5ft 5″ 114 to 144 lbs. 150 to 174 lbs. 180 to 234 lbs. 240+ lbs.
 
5ft 6″ 118 to 148 lbs. 155 to 179 lbs. 186 to 241 lbs. 247+ lbs.
 
5ft 7″ 121 to 153 lbs. 159 to 185 lbs. 191 to 249 lbs. 255+ lbs.
 
5ft 8″ 125 to 158 lbs. 164 to 190 lbs. 197 to 256 lbs. 262+ lbs.
 
5ft 9″ 128 to 162 lbs. 169 to 196 lbs. 203 to 263 lbs. 270+ lbs.
 
5ft 10″ 132 to 167 lbs. 174 to 202 lbs. 209 to 271 lbs. 278+ lbs.
 
5ft 11″ 136 to 172 lbs. 179 to 208 lbs. 215 to 279 lbs. 286+ lbs.
 
6ft 140 to 177 lbs. 184 to 213 lbs. 221 to 287 lbs. 294+ lbs.
 
6ft 1″ 144 to 182 lbs. 189 to 219 lbs. 227 to 295 lbs. 302+ lbs.
 
6ft 2″ 148 to 186 lbs. 194 to 225 lbs. 233 to 303 lbs. 311+ lbs.
 
6ft 3″ 152 to 192 lbs. 200 to 232 lbs. 240 to 311 lbs. 319+ lbs.
 
6ft 4″ 156 to 197 lbs. 205 to 238 lbs. 246 to 320 lbs. 328+ lbs.
 
BMI 19 to 24 25 to 29 30 to 39 40 to 54

 

Is The Body Mass Index Perfect?
 
Definitely not! 
 
The BMI is the simplest measurement out there to estimate the health impact of a person’s weight. With this simplicity come quite a few drawbacks:
 
– It does not take into account waist, hip or chest measurements
– It does not take into account body fat and muscle mass percentages
– It does not take into account bone density (or generall bone mass)
 
What this means is that a well-trained athlete might have a higher BMI than the average untrained person of the same height (due to larger amounts of muscle in the athlete).

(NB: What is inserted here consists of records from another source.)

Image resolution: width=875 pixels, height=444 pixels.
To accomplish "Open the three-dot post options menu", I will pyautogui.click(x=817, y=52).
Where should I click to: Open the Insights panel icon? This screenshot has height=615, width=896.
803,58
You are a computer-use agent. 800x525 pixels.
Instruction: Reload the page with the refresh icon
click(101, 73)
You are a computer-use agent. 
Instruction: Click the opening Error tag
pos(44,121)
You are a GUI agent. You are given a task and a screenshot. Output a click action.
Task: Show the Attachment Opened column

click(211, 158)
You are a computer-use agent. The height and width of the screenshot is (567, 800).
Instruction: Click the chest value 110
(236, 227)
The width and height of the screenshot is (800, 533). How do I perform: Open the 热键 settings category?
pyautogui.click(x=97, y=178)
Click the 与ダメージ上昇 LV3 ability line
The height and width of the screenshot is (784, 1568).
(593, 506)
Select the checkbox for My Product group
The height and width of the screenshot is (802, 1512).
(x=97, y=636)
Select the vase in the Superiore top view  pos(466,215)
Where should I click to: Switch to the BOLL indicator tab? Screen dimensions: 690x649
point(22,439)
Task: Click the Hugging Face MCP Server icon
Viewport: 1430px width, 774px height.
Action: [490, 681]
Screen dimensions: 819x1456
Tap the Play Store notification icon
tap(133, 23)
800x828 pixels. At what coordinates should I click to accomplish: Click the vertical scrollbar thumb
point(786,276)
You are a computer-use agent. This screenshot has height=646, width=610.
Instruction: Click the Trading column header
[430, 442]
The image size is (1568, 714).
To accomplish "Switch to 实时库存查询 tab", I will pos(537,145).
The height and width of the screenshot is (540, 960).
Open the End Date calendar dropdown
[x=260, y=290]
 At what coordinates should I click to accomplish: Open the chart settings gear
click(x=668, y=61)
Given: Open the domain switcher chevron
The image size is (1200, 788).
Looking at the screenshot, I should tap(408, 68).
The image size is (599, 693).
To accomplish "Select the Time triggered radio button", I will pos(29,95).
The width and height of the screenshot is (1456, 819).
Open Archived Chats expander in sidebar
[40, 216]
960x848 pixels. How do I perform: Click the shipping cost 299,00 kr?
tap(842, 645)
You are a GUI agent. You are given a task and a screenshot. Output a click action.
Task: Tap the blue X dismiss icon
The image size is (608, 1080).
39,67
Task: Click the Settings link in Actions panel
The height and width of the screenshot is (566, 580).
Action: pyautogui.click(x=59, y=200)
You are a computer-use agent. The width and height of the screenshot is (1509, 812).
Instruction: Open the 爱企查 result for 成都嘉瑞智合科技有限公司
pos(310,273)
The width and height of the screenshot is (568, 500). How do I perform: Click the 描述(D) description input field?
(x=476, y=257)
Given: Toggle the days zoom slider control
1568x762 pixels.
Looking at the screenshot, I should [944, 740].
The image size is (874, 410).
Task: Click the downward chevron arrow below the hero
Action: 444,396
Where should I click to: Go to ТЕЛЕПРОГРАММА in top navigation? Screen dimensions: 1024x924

But the athlete will have less body fat, a smaller waist and most likely enjoy better health.
 
 
So Is It Completely Useless?
 
Despite these problems, the BMI is still a good basic standard to show you what a healthy weight would look like. For the average person, if your weight falls within this range it will generally be regarded as healthy. This doesn’t mean gaining or losing weight will have no impact, but it simply means that any effects on your health will be minor.
 
However, if you are outside your range, losing weight (if you are overweight) and gaining weight if you are underweight will have a pretty substantial effect on your health and should, therefore, be prioritized.
 
Of course, always keep in mind that these figures are estimates and should be treated as such. You aren’t automatically “unhealthy” if you are outside your weight range and automatically healthy if you are within.
 
But what we can say is that based on the available data the likelihood of health is higher inside the ideal range and lower outside the optimal range. Also, the further you are away, the higher the chances of poor health.